Task requirements >>
1. Copy the notebook code again, starting at "# some data" and ending at "x ==' >50K' else 0)", and switch "fin_flg" to "target" throughout.
2. Condense the block of the notebook code that begins "# now we can start the model" into a short list that keeps its main facts.

Document text >>
+--

In [1]:
# データ加工・処理・分析ライブラリ
import numpy as np
import numpy.random as random
import scipy as sp
from pandas import Series, DataFrame
import pandas as pd

In [35]:
# データを取得
import requests, zipfile
import io
url = 'http://archive.ics.uci.edu/ml/machine-learning-databases/adult/adult.data'
res = requests.get(url).content

# 取得したデータをDataFrameオブジェクトとして読み込み
adult_raw = pd.read_csv(io.StringIO(res.decode('utf-8')), header=None)

# データの列にラベルを設定
adult_raw.columns =['age','workclass','fnlwgt','education','education-num','marital-status',
                             'occupation','relationship','race','sex','capital-gain','capital-loss','hours-per-week',
                             'native-country','flg-50K']


In [37]:
# first check whether the data contains the null
adult_raw.isnull().sum()
# some data manipulation. first get the dummy variable of the y variable
adult_raw['fin_flg'] = adult_raw['flg-50K'].map(lambda x: 1 if x ==' >50K' else 0)

In [40]:
adult=adult_raw[['age','fnlwgt','education-num','capital-gain','capital-loss','flg-50K','fin_flg']]
adult.head()

In [53]:
# now we can start the model. we first get the X and
from sklearn.model_selection import train_test_split
from sklearn.linear_model import LogisticRegression
from sklearn import preprocessing
from sklearn.model_selection import cross_val_score,cross_val_predict
from sklearn.metrics import recall_score, precision_score
from sklearn.metrics import confusion_matrix
y=adult['fin_flg']
x=adult.drop(['fin_flg','flg-50K'],axis=1)

+--

Supplied material >>
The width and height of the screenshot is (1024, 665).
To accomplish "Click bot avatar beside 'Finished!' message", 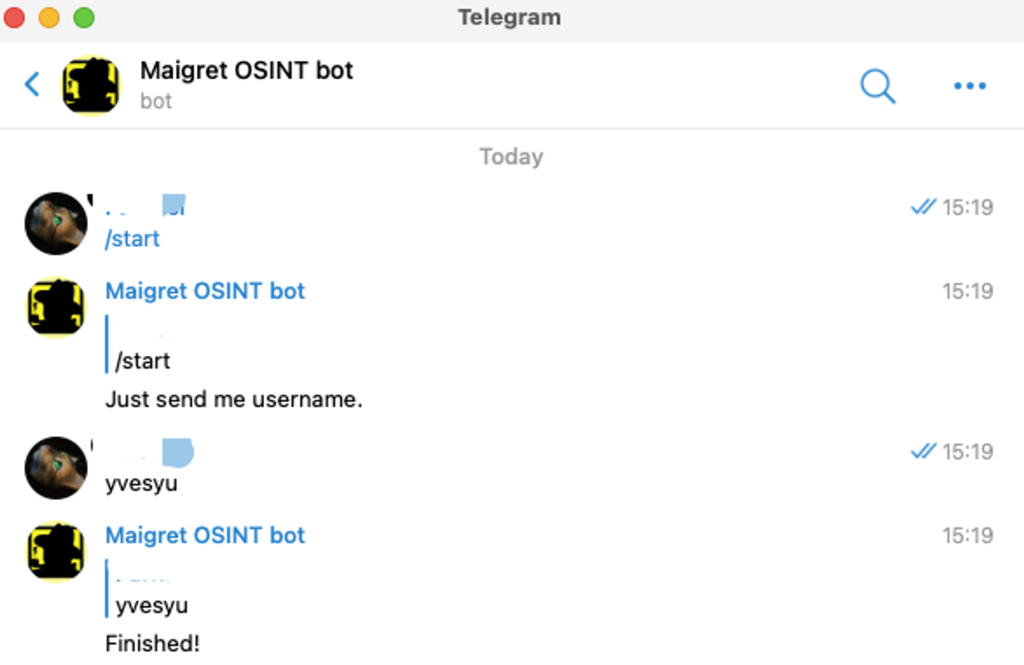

+--

Results by task >>
1.
# some data manipulation. first get the dummy variable of the y variable
adult_raw['target'] = adult_raw['flg-50K'].map(lambda x: 1 if x ==' >50K' else 0)

2.
- Imports from sklearn: train_test_split, cross_val_score and cross_val_predict (model_selection); LogisticRegression (linear_model); preprocessing; recall_score, precision_score and confusion_matrix (metrics).
- Sets y to the 'fin_flg' column of adult.
- Sets x to adult with the 'fin_flg' and 'flg-50K' columns dropped.